**Instructions for the task:** Each line that contains the word "header" is to be copied from the records below.

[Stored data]
================

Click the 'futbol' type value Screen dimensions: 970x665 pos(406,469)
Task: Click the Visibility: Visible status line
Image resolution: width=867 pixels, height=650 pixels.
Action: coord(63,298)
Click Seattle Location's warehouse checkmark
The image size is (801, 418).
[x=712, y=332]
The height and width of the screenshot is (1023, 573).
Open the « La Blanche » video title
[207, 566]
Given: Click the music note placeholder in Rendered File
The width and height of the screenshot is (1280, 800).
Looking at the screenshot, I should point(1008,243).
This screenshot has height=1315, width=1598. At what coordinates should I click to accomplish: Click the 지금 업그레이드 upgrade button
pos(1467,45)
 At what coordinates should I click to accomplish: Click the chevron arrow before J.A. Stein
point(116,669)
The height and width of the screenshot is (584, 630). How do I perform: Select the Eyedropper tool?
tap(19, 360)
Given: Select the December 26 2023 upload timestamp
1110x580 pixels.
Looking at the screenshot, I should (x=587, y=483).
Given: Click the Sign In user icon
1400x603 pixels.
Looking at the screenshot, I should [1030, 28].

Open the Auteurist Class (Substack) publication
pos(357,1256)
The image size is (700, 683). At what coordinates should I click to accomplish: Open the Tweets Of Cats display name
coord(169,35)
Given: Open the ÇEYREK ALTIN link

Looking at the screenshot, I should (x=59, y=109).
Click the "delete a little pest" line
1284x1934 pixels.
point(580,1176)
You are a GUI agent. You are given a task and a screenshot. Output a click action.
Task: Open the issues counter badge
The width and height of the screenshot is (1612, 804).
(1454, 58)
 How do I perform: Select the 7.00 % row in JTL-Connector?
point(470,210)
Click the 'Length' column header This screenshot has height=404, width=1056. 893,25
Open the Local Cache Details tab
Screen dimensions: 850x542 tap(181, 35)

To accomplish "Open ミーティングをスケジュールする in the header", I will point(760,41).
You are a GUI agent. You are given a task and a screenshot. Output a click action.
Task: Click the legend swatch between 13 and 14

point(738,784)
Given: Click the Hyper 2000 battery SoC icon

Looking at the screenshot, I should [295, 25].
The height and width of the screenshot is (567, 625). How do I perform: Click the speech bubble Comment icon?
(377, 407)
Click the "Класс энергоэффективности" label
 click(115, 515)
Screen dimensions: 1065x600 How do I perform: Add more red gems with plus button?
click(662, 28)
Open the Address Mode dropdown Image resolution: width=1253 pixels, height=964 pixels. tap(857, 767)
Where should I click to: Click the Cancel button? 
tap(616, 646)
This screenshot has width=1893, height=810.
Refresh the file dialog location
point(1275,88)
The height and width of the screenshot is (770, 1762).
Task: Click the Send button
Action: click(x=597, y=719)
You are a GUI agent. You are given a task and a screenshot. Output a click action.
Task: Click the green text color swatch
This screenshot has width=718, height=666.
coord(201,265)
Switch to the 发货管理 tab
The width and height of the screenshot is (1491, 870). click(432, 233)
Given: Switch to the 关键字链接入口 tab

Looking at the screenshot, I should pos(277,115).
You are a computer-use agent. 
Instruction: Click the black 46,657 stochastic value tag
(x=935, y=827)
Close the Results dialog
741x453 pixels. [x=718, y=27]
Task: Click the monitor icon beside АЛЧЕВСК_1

================

**Exercise answer:**
Click the 'Length' column header This screenshot has height=404, width=1056. 893,25
To accomplish "Open ミーティングをスケジュールする in the header", I will point(760,41).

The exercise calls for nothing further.